[AIM OF THE EXERCISE] Please repeat exactly the lines from the one containing "This screenshot has height=852, width=1400." to the end of the entries below, both included, and omit all pictures.

[EXERCISE DATA]
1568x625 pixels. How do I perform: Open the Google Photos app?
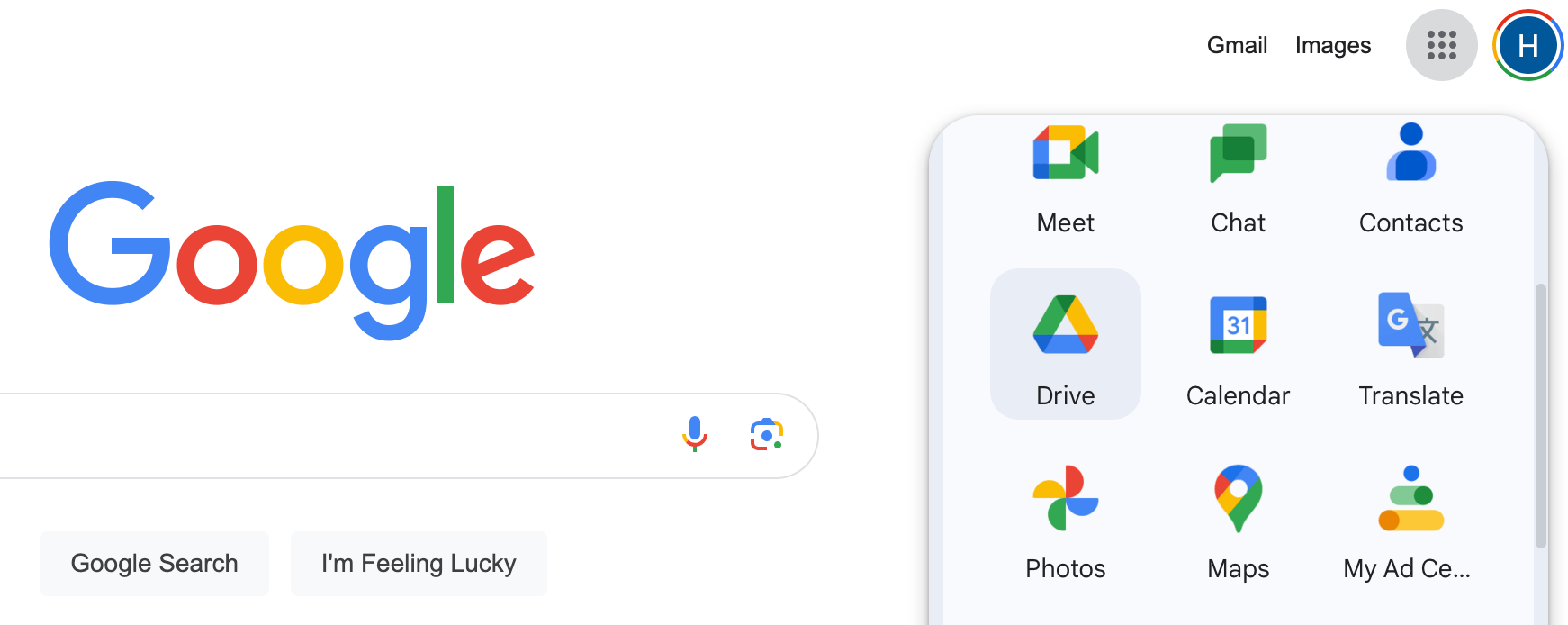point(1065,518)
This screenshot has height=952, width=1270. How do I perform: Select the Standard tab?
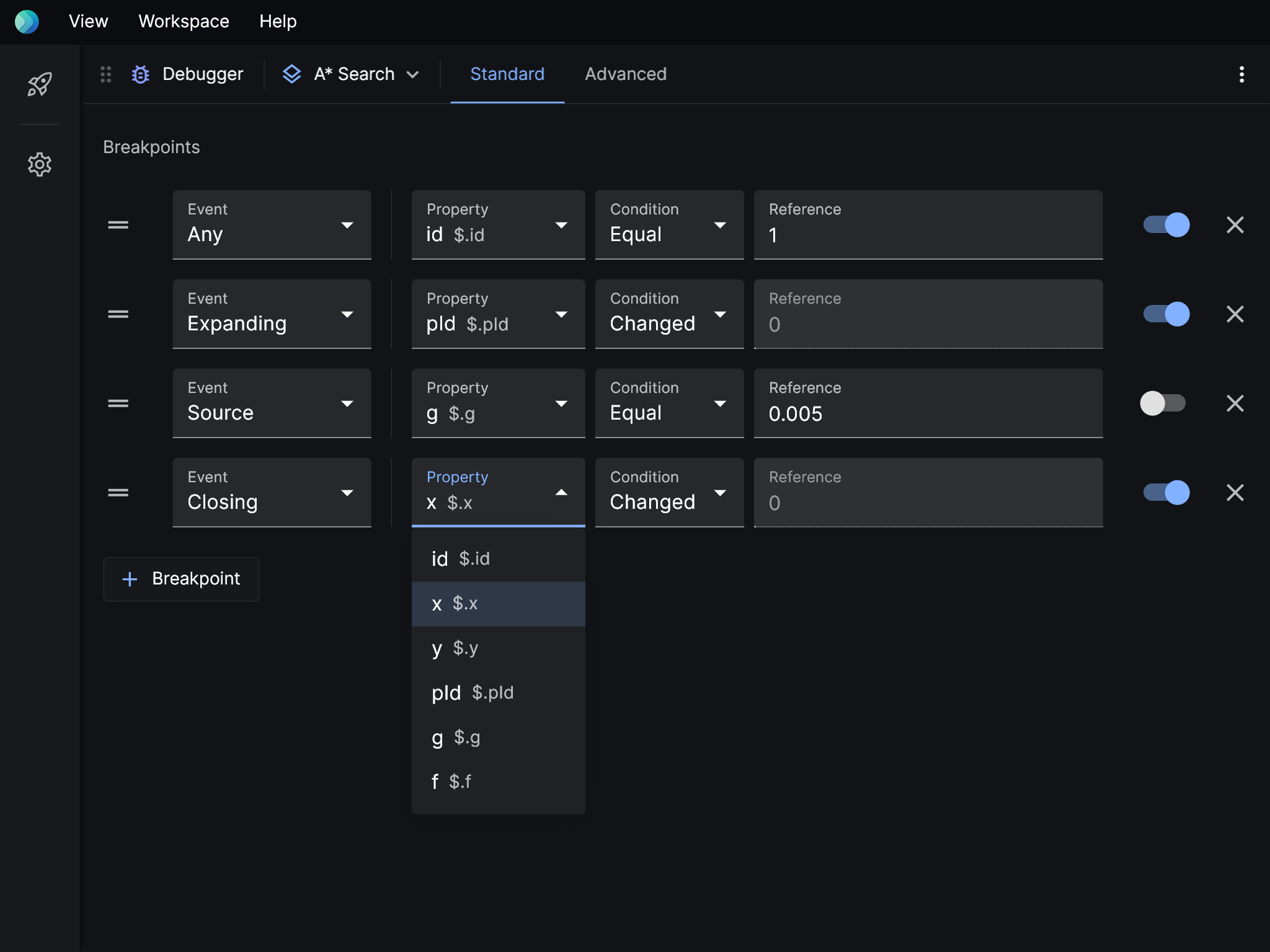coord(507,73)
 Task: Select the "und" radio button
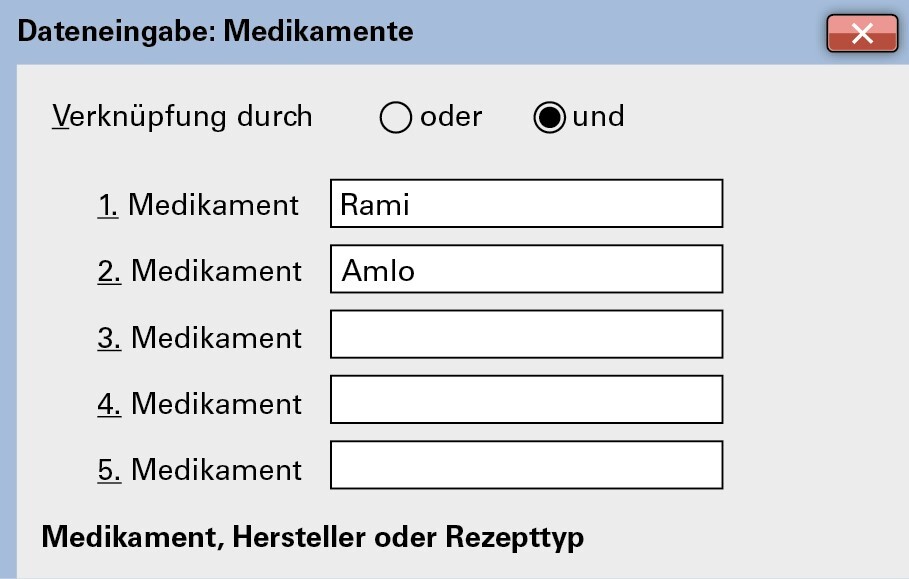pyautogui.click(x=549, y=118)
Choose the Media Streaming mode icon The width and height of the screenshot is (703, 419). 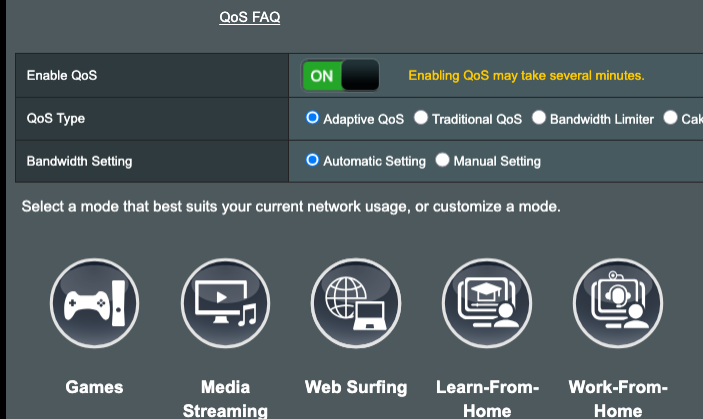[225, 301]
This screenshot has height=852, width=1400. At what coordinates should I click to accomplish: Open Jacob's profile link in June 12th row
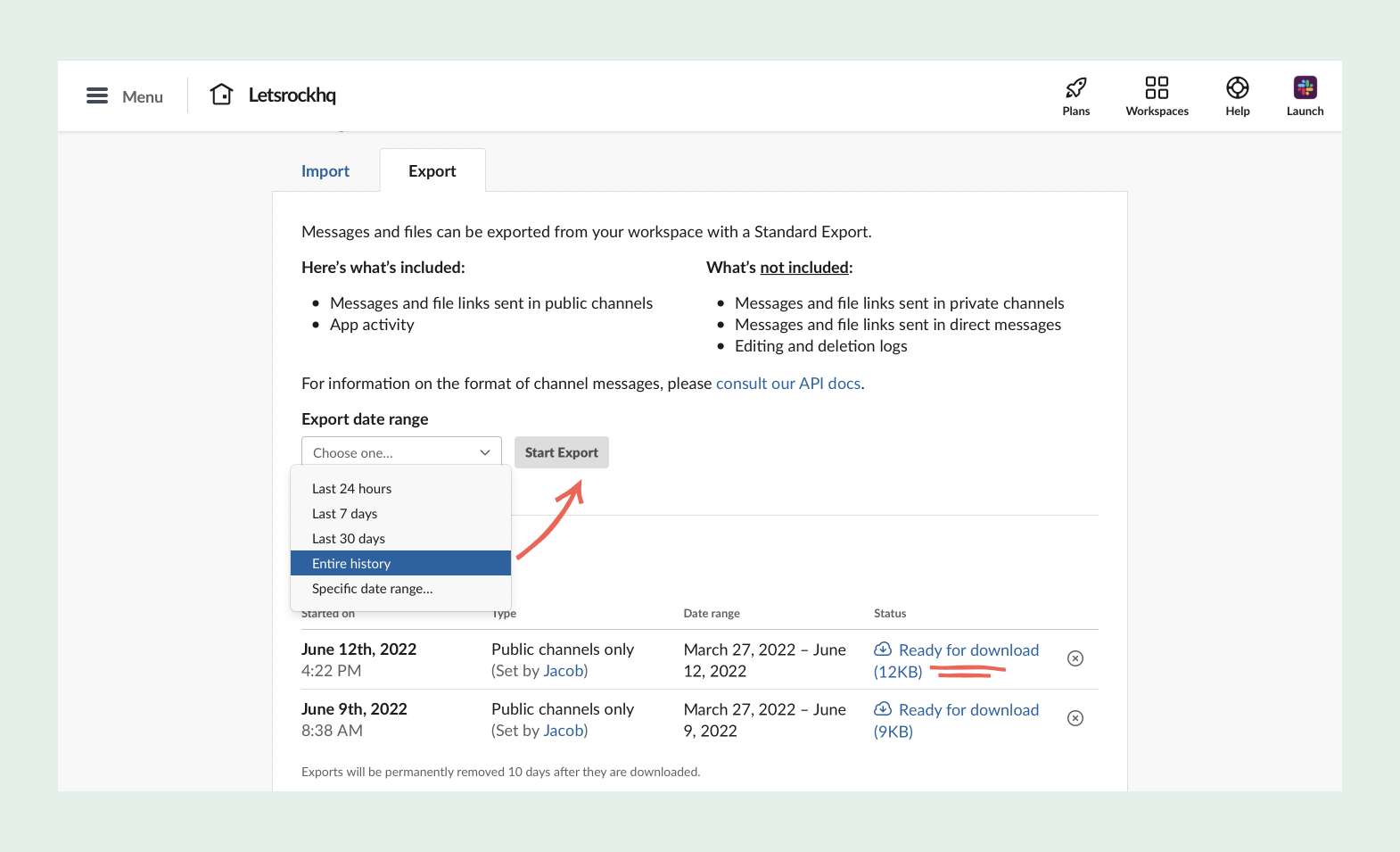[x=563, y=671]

[ANSWER TO THIS PROBLEM]
This screenshot has height=852, width=1400. At what coordinates should I click to accomplish: Open Jacob's profile link in June 12th row
[x=563, y=671]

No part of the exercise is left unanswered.